Stored items:
-----

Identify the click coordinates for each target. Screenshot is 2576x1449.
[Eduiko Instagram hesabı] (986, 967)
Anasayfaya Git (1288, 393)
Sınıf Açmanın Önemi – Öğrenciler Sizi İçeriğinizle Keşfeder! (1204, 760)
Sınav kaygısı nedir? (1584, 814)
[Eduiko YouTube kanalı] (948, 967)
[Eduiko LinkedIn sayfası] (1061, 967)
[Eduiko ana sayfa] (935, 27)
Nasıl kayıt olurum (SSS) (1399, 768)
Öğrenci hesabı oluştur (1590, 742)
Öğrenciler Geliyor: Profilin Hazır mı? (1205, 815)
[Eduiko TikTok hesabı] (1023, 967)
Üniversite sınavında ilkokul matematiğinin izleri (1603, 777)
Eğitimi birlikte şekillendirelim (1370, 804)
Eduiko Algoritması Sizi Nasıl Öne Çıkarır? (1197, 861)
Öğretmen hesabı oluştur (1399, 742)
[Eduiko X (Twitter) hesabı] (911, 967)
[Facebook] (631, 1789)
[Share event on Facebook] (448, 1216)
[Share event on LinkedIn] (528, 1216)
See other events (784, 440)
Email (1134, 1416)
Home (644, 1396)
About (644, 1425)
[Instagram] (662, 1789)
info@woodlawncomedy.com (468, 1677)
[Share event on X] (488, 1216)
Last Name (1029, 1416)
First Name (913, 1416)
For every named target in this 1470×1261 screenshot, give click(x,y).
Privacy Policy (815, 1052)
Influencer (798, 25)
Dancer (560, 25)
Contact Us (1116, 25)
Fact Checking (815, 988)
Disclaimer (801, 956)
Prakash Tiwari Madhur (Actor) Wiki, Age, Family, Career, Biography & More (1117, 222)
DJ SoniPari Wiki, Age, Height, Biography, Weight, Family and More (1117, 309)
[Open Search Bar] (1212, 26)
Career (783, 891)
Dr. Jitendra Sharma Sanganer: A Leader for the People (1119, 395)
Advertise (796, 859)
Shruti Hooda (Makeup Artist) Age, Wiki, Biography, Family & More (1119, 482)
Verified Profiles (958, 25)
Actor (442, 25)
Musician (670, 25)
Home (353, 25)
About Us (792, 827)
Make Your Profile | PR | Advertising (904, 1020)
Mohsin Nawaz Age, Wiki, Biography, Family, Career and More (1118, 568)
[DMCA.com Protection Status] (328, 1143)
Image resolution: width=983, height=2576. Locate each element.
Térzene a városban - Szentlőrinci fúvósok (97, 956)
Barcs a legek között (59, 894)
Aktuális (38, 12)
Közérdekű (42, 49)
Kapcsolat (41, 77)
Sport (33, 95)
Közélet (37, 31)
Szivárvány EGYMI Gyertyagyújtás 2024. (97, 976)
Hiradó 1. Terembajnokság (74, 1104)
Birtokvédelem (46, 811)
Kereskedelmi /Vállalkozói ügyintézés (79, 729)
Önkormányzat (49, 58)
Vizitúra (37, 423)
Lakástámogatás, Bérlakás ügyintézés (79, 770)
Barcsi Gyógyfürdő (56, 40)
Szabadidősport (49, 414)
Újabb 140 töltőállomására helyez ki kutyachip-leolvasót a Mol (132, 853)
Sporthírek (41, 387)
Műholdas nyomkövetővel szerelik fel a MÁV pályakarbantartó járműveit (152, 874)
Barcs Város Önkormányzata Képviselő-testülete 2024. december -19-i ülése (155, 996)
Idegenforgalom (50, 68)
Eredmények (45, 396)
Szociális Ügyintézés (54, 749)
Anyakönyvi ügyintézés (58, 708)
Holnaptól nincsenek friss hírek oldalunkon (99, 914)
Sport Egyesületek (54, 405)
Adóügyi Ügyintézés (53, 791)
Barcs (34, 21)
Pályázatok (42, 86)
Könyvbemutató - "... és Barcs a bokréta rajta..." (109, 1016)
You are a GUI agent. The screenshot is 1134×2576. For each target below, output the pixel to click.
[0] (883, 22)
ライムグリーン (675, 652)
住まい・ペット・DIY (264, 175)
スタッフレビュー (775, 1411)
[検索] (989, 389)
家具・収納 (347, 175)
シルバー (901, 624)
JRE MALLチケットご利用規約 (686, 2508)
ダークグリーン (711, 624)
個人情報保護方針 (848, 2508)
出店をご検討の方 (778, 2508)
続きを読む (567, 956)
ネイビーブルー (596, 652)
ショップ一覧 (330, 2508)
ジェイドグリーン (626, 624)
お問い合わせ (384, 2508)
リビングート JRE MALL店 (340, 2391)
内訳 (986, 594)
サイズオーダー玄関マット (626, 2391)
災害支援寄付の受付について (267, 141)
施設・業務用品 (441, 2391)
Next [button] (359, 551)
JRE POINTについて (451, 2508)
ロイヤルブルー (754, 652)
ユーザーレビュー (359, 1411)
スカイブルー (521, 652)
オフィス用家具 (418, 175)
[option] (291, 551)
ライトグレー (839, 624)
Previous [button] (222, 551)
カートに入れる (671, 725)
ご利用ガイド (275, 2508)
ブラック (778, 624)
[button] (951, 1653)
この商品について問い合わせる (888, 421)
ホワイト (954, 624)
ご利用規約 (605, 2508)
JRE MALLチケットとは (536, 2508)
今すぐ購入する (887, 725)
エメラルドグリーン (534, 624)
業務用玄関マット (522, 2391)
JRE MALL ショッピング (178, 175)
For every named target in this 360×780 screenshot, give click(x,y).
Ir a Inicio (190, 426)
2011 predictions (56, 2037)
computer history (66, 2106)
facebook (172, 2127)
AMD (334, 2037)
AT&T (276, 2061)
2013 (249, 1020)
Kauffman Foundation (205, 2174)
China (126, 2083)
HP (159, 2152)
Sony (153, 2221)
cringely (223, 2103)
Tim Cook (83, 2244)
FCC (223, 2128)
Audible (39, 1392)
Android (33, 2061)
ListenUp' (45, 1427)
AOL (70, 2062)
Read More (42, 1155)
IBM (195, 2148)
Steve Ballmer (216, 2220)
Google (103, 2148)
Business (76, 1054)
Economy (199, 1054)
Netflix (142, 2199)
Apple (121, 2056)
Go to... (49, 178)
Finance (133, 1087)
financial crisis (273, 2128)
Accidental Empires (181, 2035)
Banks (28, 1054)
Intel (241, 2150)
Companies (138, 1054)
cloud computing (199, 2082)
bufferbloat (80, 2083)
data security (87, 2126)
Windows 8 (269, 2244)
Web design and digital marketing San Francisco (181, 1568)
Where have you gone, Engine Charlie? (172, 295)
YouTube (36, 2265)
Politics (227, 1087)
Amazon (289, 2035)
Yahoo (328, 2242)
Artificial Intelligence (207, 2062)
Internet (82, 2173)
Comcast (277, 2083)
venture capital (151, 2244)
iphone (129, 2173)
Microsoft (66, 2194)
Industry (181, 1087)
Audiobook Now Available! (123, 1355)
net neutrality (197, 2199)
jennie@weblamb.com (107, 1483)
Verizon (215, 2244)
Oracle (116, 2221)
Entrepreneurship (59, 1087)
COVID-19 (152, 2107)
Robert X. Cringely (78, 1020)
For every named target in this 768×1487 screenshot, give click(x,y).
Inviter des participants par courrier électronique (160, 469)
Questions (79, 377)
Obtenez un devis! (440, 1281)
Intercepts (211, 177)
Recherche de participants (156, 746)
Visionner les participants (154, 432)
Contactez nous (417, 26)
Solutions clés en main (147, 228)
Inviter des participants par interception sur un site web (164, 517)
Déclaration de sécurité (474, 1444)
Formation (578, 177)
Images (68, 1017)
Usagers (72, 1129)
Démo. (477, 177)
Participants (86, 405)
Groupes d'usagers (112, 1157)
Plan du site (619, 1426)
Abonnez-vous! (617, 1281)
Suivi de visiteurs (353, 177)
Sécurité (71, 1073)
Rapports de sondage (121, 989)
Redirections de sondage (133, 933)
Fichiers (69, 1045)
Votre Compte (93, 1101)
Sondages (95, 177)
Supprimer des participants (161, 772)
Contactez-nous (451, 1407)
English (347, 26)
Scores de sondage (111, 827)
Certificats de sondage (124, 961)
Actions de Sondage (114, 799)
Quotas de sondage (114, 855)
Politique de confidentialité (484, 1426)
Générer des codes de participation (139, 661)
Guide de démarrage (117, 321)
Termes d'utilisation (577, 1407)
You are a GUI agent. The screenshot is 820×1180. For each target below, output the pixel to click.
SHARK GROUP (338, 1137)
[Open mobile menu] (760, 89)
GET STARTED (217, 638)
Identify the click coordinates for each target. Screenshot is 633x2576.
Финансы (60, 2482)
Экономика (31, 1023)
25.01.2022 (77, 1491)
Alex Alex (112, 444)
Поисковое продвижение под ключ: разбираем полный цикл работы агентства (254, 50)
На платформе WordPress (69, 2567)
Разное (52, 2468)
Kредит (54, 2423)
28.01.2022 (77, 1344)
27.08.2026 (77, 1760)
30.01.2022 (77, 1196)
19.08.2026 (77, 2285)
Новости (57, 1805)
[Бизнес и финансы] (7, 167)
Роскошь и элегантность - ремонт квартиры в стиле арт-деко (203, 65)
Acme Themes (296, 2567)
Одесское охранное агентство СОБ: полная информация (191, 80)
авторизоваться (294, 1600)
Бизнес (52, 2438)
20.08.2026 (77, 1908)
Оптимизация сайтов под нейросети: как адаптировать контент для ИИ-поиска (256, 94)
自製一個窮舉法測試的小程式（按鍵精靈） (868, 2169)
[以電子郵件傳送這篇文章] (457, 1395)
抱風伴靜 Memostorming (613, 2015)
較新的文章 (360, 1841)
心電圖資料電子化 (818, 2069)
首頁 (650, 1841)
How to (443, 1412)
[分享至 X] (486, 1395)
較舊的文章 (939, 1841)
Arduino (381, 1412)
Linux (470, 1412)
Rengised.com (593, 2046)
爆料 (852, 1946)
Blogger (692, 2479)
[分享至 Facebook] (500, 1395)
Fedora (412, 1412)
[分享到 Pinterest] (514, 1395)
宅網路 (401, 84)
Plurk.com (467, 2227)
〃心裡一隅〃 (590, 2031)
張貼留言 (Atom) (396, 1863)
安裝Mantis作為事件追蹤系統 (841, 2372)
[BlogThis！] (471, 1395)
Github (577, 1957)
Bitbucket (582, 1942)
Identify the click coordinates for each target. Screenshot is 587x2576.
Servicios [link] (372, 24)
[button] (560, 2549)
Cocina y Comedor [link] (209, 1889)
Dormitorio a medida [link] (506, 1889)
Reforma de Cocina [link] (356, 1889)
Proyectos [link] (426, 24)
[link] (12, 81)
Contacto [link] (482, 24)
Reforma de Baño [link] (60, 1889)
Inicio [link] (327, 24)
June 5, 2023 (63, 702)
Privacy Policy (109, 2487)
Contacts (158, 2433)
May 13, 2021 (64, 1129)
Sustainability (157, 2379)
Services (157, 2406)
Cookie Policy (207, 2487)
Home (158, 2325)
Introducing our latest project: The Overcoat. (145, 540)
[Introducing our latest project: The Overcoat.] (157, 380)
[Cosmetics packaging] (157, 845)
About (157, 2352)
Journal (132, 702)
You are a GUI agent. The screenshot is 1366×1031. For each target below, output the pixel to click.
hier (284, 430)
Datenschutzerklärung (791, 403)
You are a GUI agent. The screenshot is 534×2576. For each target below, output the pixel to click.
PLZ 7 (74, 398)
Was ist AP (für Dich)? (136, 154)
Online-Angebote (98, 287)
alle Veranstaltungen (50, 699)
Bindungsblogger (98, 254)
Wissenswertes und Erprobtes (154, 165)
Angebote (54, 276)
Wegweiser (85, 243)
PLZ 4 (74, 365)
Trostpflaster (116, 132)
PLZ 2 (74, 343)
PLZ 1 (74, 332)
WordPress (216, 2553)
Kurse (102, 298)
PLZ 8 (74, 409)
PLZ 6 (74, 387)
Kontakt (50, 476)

-----

Respond with one number, namely the count of lines in the entries above that hold the word "Policy".

> **Task response**: 3